Other bands were riding the same reverse tide – New Victory Band in the North of England, Flowers & Frolics in London, Pump and Pluck on the south coast and more. Piano and brass started to be used extensively and Old Swan were no different, introducing trombone and sax.

More albums happened – ‘Old Swan Brand’ (1979), and ‘Gamesters, Pickpockets and Harlots’ (1981).Members came and went including Chris Bartram, Ron Field and Mel Dean but a major sea change occurred in 1982 when Rod and Danny left the band.

Considering them irreplaceable in their roles, the decision was made to go for an all fiddle line up. Whilst the Stradling’s name will always be synonymous with the band, the fiddles created another unique sound, the one you have here delivered by founder member Fi, now joined by the formidable talents of Paul Burgess and Flos Headford, leaders in the field of English fiddling. John Adams joined the brass section after the demise of The New Victory Band, Richard Valentine moved off the piano stool in favour of Heather Horsley and Neil Gledhill was press-ganged into the band playing the rarely heard bass sax. Somewhere in the middle of these changes, a version of the band made an EP record (1983) and that was the last studio recording until this one.

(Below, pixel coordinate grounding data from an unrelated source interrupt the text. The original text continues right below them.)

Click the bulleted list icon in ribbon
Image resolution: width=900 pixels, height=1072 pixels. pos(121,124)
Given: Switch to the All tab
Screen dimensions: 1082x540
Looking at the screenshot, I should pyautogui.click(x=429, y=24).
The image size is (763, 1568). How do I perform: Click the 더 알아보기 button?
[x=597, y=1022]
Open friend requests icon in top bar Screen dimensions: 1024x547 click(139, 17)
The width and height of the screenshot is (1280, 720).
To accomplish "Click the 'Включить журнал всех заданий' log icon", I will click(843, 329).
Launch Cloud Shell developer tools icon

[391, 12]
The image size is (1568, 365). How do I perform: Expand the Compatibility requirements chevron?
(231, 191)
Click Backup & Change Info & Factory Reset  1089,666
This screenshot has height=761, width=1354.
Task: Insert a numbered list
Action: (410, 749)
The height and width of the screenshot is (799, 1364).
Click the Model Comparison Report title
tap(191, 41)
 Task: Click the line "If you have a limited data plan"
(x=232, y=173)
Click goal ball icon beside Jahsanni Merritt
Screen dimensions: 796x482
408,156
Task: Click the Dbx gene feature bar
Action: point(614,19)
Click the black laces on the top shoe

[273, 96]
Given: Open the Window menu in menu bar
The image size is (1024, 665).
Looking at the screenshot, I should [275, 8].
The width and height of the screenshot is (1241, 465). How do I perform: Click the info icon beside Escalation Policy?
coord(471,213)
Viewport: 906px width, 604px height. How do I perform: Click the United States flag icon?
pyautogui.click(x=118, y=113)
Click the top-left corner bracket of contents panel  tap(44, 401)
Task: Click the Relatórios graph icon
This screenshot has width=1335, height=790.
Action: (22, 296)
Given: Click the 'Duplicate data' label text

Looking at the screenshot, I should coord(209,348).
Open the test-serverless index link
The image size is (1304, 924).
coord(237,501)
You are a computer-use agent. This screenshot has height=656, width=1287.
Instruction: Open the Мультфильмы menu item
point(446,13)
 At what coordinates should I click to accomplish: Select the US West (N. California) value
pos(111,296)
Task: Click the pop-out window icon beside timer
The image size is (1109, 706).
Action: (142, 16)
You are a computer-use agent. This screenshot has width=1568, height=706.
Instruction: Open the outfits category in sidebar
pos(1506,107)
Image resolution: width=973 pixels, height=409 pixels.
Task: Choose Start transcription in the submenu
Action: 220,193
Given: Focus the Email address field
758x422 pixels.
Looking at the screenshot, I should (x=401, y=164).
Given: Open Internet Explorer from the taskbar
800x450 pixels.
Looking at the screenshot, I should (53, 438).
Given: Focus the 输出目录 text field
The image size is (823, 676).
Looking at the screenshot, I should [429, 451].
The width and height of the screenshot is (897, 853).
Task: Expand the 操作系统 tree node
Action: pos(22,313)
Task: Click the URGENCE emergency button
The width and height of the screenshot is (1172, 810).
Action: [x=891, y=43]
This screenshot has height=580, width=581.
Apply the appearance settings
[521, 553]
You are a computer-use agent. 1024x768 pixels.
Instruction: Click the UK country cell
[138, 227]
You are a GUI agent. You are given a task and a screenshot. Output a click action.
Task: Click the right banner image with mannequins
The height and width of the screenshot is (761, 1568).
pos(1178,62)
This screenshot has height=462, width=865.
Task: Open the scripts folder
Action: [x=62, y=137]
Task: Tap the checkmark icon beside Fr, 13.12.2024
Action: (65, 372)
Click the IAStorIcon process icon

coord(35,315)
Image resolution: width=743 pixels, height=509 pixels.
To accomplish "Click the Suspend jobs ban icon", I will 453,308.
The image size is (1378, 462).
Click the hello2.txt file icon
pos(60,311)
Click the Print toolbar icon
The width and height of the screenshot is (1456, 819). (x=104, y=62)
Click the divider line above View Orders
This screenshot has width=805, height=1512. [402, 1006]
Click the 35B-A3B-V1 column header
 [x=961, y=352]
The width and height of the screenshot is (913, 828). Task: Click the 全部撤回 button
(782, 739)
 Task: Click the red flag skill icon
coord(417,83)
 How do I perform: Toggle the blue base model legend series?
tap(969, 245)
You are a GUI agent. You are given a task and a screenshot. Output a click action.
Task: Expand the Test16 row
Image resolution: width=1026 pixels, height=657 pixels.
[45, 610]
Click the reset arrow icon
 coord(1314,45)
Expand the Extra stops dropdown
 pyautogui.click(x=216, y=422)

Rumours that occasionally surface about the band’s demise are greatly exaggerated and Old Swan now enters its thirtieth year presenting here the 2004 version of its English Dance Music. We hope that the magic influence of those early Swan Band pioneers still shines through and that the playing of present members brings a tap to your foot and an inclination to dance.